As was the case with catching pornography traders, Comstock and his agents relied heavily on undercover purchases and buy-and-bust sting operations. But their effectiveness was limited by privacy protections and court rulings against entrapment. Much to Comstock’s frustration and dismay, judges and juries tended to have a more lenient and less punitive attitude toward bootleg birth control than toward smut smuggling.
48
There were far fewer arrests and convictions for the former than the latter.

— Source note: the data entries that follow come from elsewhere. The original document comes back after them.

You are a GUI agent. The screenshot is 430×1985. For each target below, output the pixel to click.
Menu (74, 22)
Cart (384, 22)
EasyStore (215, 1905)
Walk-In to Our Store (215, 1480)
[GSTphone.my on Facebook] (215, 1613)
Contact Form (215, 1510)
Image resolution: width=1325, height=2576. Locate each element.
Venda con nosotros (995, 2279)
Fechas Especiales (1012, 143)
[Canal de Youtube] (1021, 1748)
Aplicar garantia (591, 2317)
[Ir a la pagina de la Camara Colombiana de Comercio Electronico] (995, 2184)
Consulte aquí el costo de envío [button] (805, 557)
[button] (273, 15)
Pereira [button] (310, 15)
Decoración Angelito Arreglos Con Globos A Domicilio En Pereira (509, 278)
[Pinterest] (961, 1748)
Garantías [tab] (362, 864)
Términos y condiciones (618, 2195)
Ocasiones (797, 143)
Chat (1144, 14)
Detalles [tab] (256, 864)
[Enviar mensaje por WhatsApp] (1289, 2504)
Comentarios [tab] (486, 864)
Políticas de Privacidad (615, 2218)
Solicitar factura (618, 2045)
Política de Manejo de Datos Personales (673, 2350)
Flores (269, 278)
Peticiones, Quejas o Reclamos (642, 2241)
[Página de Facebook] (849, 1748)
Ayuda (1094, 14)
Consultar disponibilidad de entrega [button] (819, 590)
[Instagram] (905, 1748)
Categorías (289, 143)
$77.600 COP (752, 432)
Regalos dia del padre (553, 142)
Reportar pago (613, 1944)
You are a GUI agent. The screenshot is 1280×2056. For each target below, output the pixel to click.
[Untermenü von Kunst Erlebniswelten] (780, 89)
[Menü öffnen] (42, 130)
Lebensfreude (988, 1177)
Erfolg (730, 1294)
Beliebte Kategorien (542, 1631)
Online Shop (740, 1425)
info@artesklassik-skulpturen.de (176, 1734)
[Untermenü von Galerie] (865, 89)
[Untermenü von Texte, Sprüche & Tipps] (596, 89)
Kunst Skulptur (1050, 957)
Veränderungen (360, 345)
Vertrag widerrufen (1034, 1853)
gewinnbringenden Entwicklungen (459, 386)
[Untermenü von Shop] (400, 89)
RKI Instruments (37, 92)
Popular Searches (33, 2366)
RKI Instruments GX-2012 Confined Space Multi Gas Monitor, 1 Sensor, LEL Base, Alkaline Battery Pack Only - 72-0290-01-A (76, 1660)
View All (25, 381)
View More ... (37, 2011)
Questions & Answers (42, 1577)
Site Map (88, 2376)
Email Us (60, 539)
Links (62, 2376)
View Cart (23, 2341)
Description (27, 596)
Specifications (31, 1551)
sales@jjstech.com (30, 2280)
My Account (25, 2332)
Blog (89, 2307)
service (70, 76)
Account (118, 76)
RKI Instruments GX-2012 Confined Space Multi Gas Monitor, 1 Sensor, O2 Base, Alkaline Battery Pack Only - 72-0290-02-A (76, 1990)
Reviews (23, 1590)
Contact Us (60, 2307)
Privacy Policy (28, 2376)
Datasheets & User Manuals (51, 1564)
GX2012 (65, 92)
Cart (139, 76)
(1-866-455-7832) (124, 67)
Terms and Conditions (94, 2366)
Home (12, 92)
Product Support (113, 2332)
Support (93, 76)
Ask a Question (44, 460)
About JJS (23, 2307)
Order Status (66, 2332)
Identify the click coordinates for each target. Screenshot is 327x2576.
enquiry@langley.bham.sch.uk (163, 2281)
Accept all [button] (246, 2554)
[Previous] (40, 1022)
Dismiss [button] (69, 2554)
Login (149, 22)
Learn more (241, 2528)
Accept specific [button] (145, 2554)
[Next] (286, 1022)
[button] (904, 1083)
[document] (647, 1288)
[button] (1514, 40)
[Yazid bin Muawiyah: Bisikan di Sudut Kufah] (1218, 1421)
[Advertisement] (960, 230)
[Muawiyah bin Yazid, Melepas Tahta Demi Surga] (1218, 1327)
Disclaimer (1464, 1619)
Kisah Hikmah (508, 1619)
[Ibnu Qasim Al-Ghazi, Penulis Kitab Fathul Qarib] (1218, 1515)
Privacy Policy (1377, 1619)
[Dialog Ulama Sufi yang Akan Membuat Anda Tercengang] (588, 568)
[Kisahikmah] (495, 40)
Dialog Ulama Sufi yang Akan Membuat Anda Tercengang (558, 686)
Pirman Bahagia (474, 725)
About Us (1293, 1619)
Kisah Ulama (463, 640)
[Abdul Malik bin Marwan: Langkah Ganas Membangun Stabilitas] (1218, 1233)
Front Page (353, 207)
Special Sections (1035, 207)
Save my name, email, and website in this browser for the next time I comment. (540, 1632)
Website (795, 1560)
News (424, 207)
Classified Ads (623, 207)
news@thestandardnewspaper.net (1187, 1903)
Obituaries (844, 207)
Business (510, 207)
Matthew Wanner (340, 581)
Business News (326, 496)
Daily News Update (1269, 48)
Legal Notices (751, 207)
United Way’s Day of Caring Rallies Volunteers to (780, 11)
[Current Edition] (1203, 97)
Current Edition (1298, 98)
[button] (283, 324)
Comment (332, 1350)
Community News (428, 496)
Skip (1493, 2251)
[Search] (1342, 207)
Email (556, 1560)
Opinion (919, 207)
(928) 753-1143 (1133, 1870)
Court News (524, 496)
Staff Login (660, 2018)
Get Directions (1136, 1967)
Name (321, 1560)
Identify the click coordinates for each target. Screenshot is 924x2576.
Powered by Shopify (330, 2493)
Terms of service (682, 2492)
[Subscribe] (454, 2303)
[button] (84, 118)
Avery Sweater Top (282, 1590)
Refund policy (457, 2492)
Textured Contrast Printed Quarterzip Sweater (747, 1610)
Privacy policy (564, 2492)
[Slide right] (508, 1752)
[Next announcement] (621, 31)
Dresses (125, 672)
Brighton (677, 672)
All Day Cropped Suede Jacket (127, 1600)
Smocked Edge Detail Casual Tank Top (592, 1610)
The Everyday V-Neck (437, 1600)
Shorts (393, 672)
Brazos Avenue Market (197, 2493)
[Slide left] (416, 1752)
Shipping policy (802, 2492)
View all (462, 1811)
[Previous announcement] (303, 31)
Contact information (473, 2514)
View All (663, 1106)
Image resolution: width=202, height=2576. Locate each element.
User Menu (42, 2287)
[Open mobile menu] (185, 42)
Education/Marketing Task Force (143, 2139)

Comstock’s agents made fewer than five arrests related to birth control per year between March 1873 and March 1898.
49

So despite Comstock’s crusading efforts, black market contraceptives remained widely available at relatively affordable prices.
50
It is striking that the national fertility rate was declining at the same time as Comstock was busily trying to suppress contraception and abortion. Although extremely difficult to measure, it is not unreasonable to speculate that black market supplies played a role in the country’s declining birthrate. Abortion was obviously not a form of smuggling, but importing and distributing information and devices related to abortion certainly was.
51

World War I proved to be a decisive turning point in the battle over contraband contraceptives. In the context of war, concern about the spread of sexually transmitted diseases was elevated to the status of a security threat, for which the condom was increasingly viewed as an urgently needed shield. The logistical challenge, however, was that Germany was Europe’s largest producer of rubber condoms. Cut off from German supplies, Allied troops looked to alternative sources—including from outlawed U.S. producers such as Schmidt—who now also became illicit exporters for the war effort in Europe. The American company Youngs Rubber began to produce the now-famous Trojan brand of condoms in 1916. As Merle Youngs, the company’s founder, later acknowledged, the war generated “a tremendous demand … for these little articles.”
52
According to Youngs, condoms were “unofficially” sold in many government-run canteens despite the military’s official stance of prohibition. More than four million American men took part in World War I, and they brought back both greater familiarity with and acceptance of condom use.
53

Growing anxiety and concern about venereal disease ultimately trumped Victorian taboos and legal prohibitions. Legal rulings began to
roll back the Comstock law. In 1918, Judge Frederick Crane overturned a conviction against Sanger, ruling that condom use was legal and not “indecent or immoral” if prescribed by a doctor to prevent disease. But since there was no real enforcement of the prescription requirement—condoms marked “for the prevention of disease only” could even be bought at pool parlors and gas stations—the need for a medical justification was moot.
54
In a July 1930 New York court of appeals ruling, producers of contraceptives who promised to sell only to licensed doctors and druggists were exempted from federal prosecution.